When you return the data, keep every line exactly as it is and leave out the pictures.
<<<<
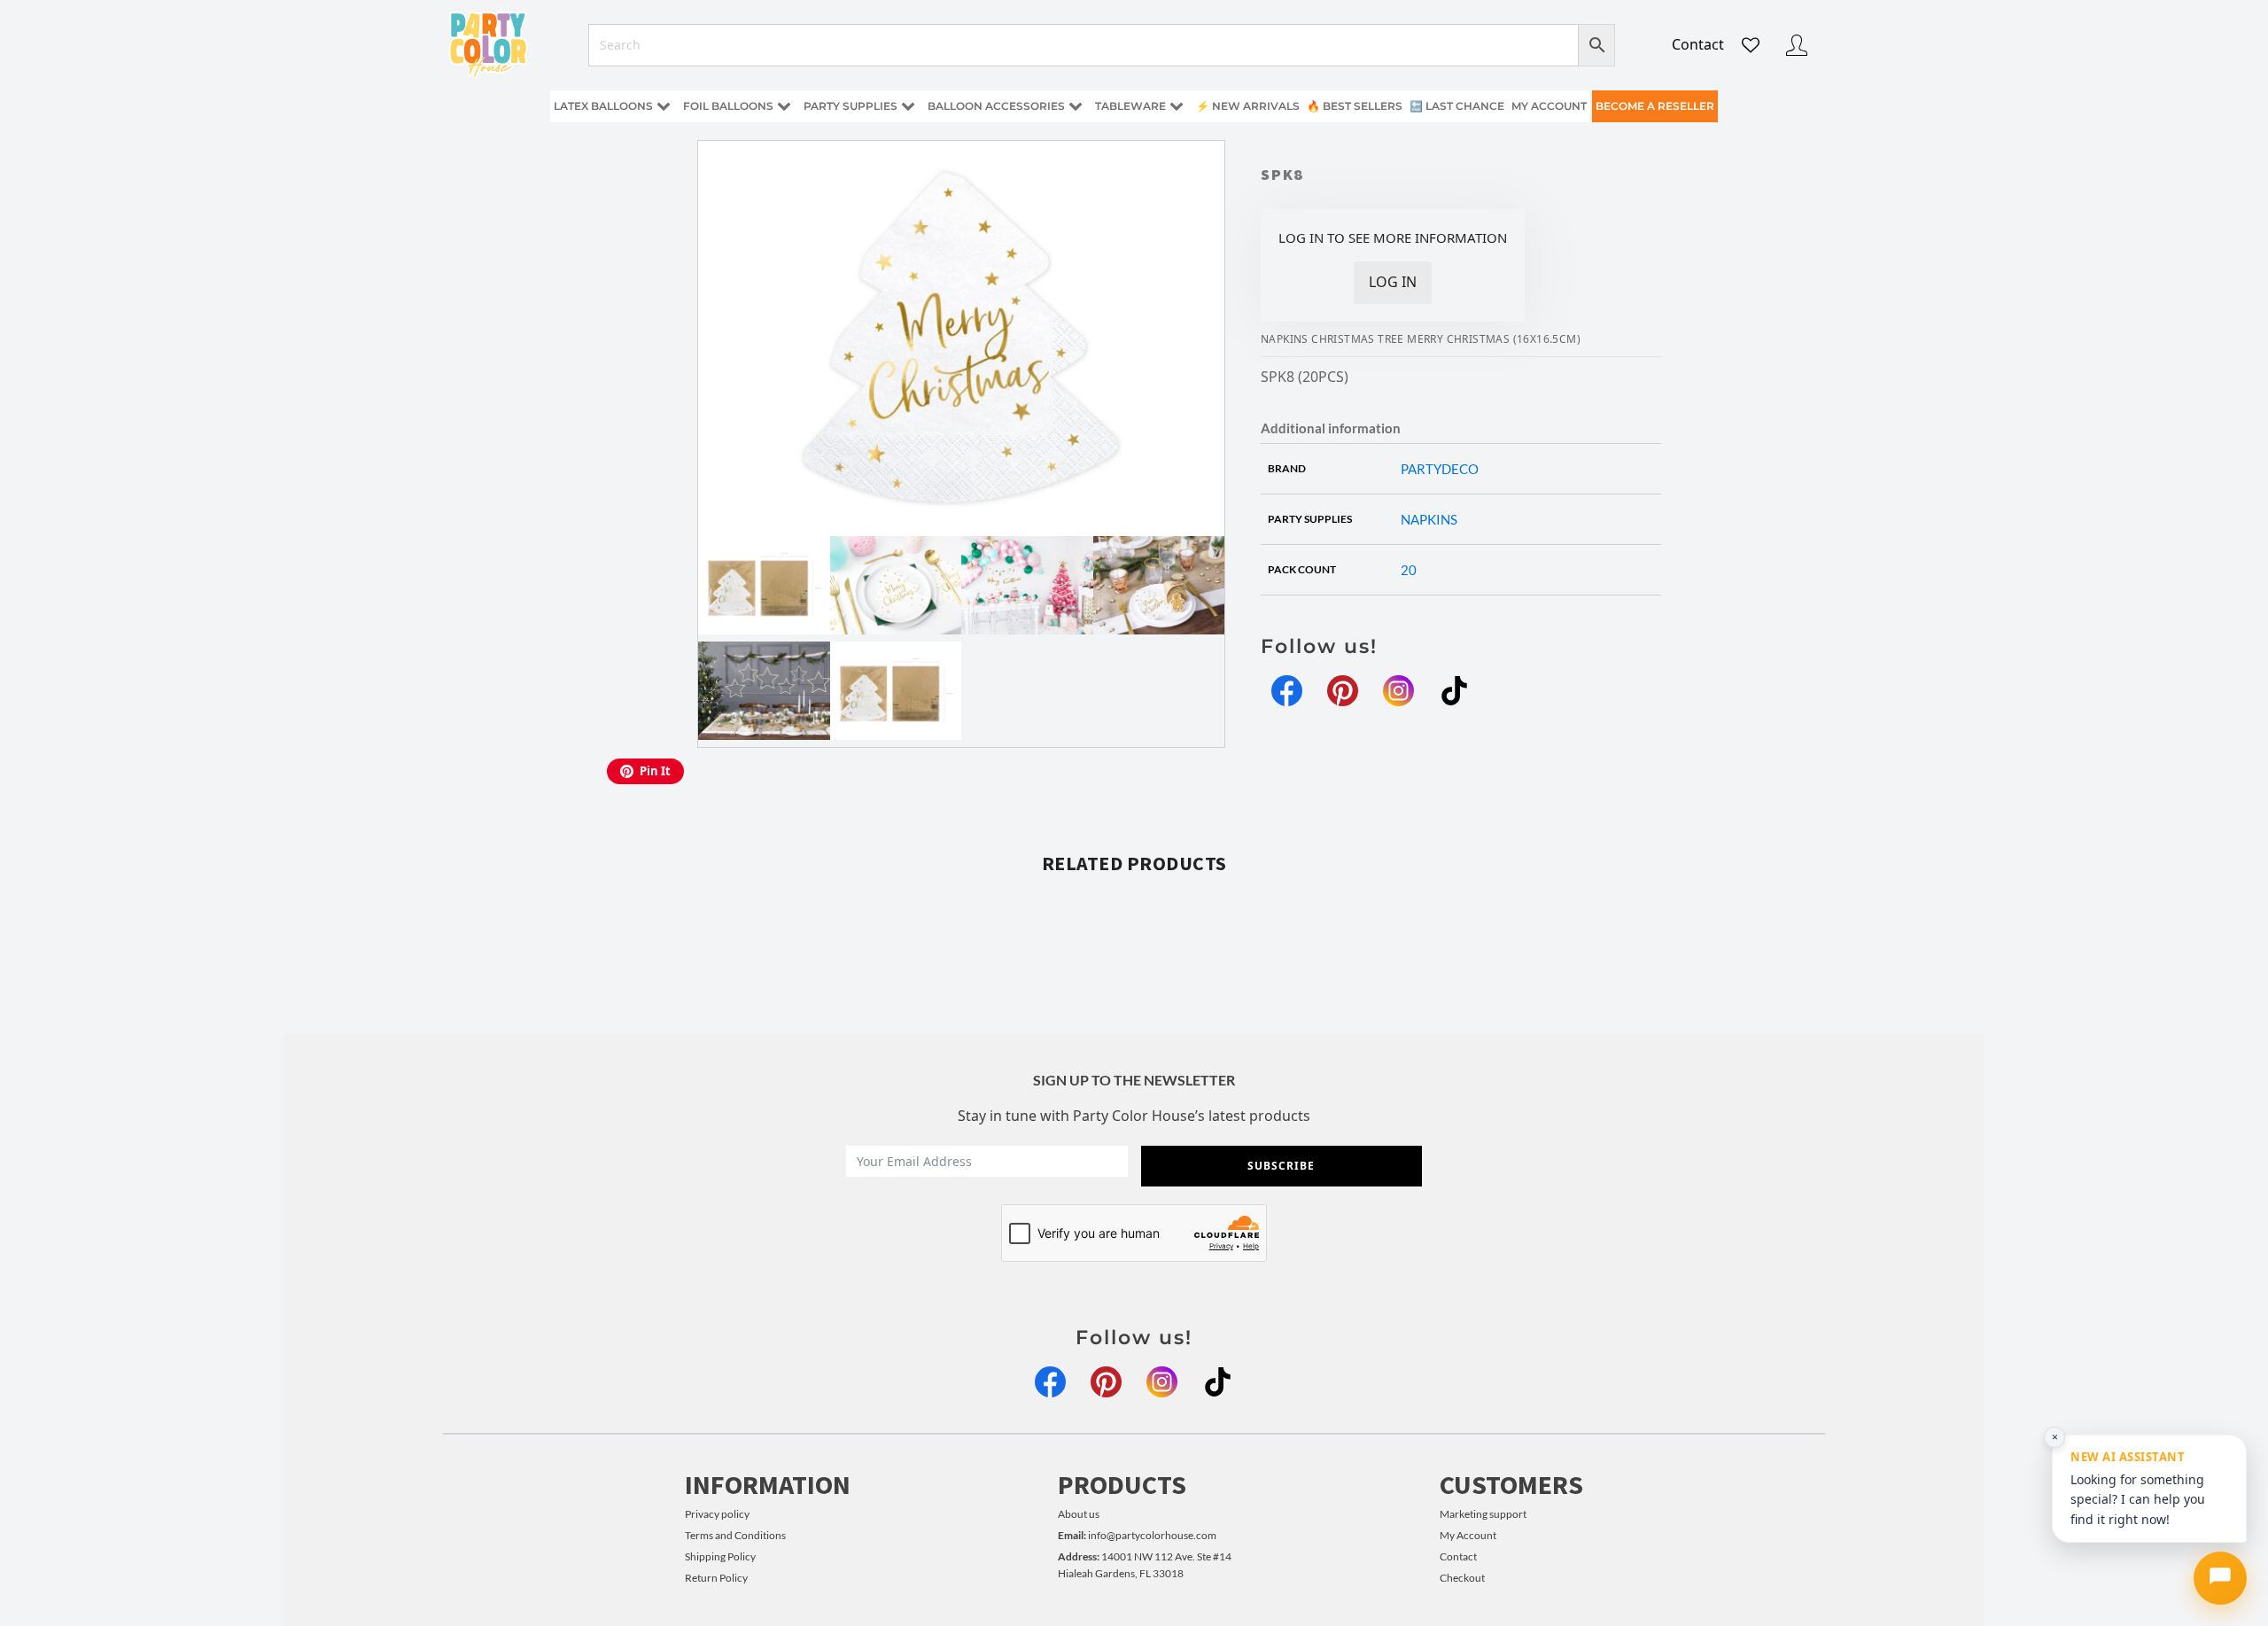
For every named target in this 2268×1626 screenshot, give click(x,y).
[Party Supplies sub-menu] (911, 106)
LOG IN (1393, 282)
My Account (1468, 1535)
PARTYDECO (1440, 469)
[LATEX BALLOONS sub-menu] (667, 106)
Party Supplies (850, 106)
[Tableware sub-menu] (1180, 106)
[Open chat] (2220, 1578)
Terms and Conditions (735, 1535)
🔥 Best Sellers (1354, 106)
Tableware (1130, 106)
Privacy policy (717, 1514)
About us (1078, 1514)
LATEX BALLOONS (603, 106)
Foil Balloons (728, 106)
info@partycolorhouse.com (1137, 1535)
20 (1409, 570)
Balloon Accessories (996, 106)
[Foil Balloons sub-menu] (787, 106)
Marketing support (1483, 1514)
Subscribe (1281, 1165)
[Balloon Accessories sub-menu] (1079, 106)
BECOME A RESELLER (1655, 106)
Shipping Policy (720, 1556)
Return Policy (716, 1577)
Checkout (1462, 1577)
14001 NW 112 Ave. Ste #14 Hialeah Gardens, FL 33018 (1144, 1565)
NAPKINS (1429, 519)
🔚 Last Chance (1457, 106)
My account (1549, 106)
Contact (1698, 44)
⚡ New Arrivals (1248, 106)
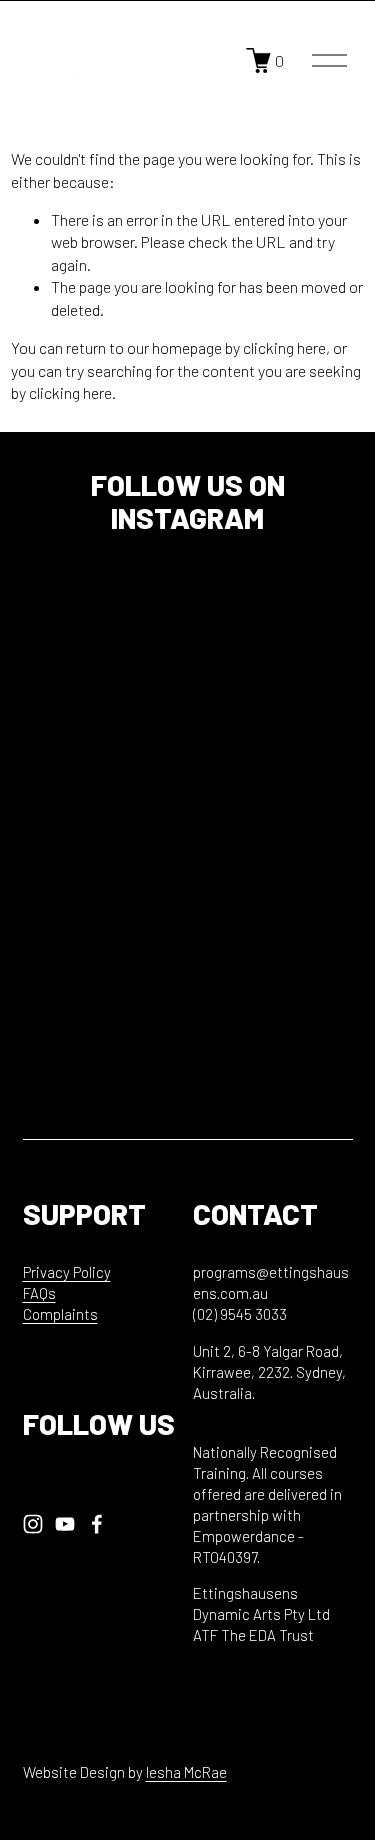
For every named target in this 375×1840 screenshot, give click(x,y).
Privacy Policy (67, 1272)
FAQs (39, 1293)
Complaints (60, 1314)
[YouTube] (65, 1524)
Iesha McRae (186, 1772)
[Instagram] (33, 1524)
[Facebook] (97, 1524)
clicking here (284, 347)
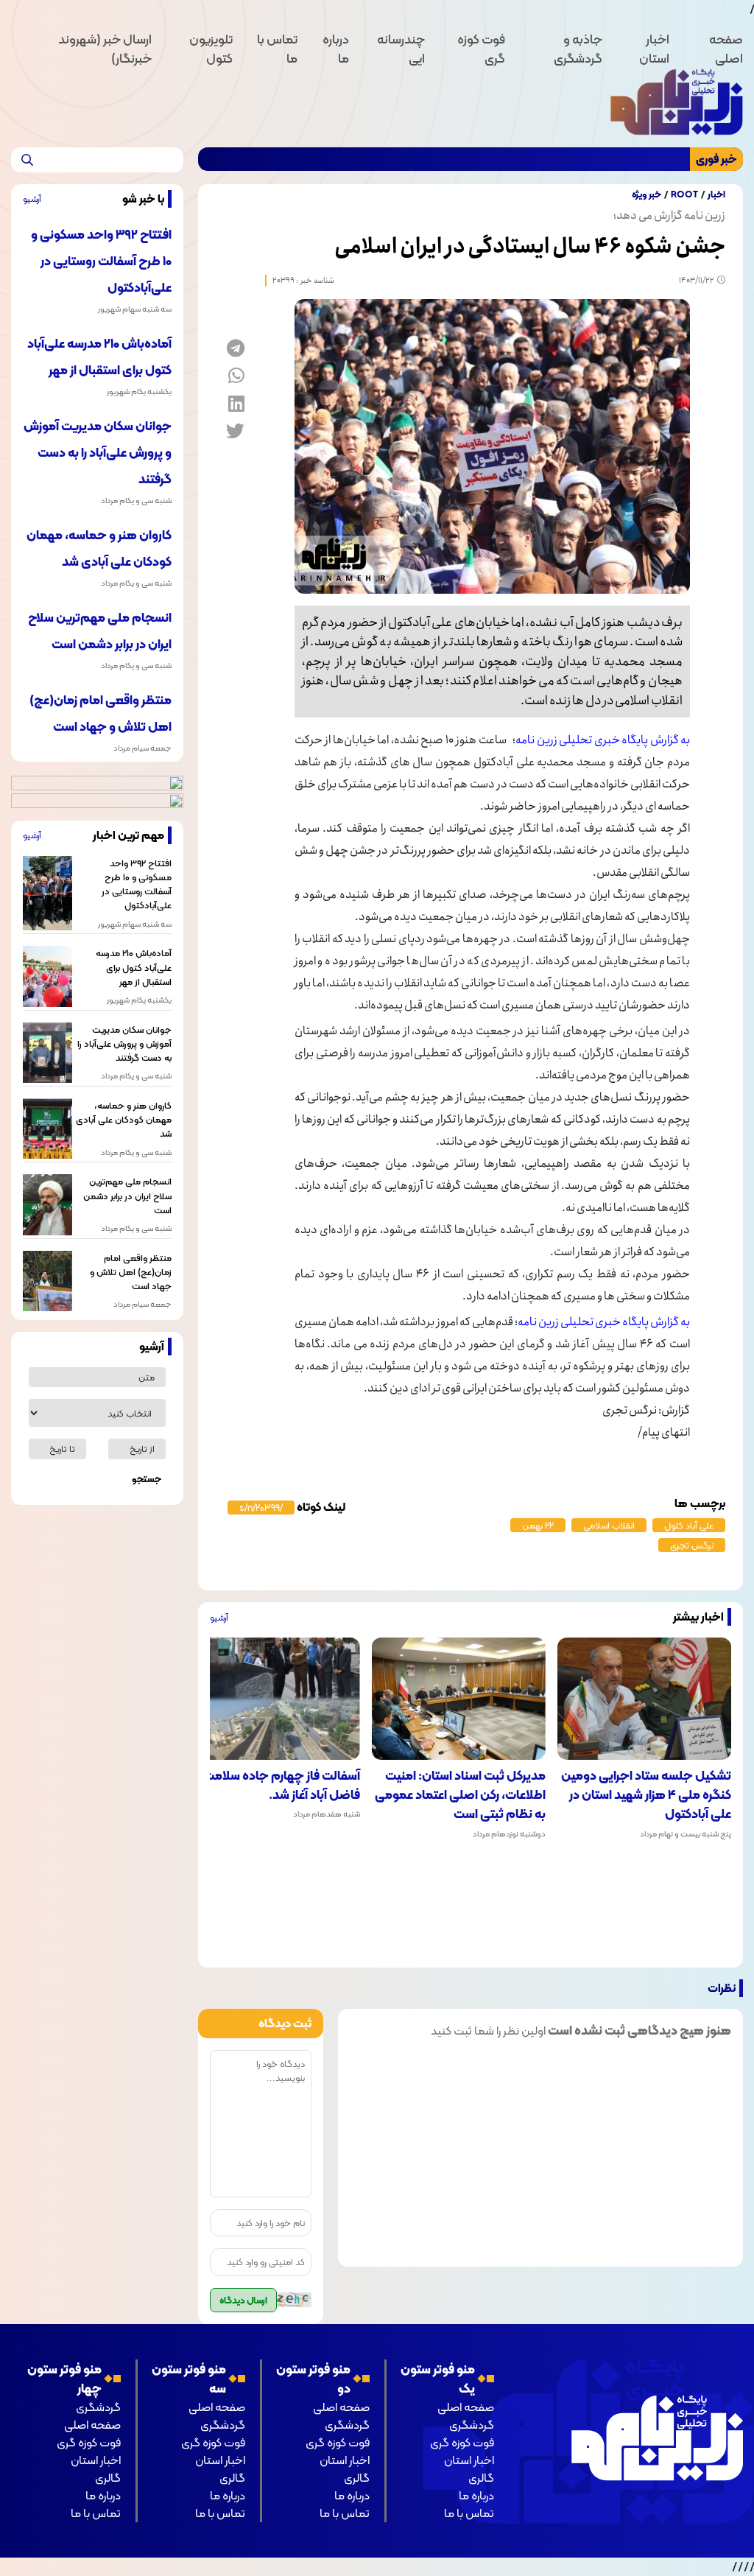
>>>>
#### REPLY TO THE EXERCISE
For every named target in this 2268×1626 screenshot, give click(x,y).
[Party Supplies sub-menu] (911, 106)
LOG IN (1393, 282)
My Account (1468, 1535)
PARTYDECO (1440, 469)
[LATEX BALLOONS sub-menu] (667, 106)
Party Supplies (850, 106)
[Tableware sub-menu] (1180, 106)
[Open chat] (2220, 1578)
Terms and Conditions (735, 1535)
🔥 Best Sellers (1354, 106)
Tableware (1130, 106)
Privacy policy (717, 1514)
About us (1078, 1514)
LATEX BALLOONS (603, 106)
Foil Balloons (728, 106)
info@partycolorhouse.com (1137, 1535)
20 (1409, 570)
Balloon Accessories (996, 106)
[Foil Balloons sub-menu] (787, 106)
Marketing support (1483, 1514)
Subscribe (1281, 1165)
[Balloon Accessories sub-menu] (1079, 106)
BECOME A RESELLER (1655, 106)
Shipping Policy (720, 1556)
Return Policy (716, 1577)
Checkout (1462, 1577)
14001 NW 112 Ave. Ste #14 Hialeah Gardens, FL 33018 (1144, 1565)
NAPKINS (1429, 519)
🔚 Last Chance (1457, 106)
My account (1549, 106)
Contact (1698, 44)
⚡ New Arrivals (1248, 106)
For every named target in this 375×1840 screenshot, give click(x,y).
Privacy Policy (67, 1272)
FAQs (39, 1293)
Complaints (60, 1314)
[YouTube] (65, 1524)
Iesha McRae (186, 1772)
[Instagram] (33, 1524)
[Facebook] (97, 1524)
clicking here (284, 347)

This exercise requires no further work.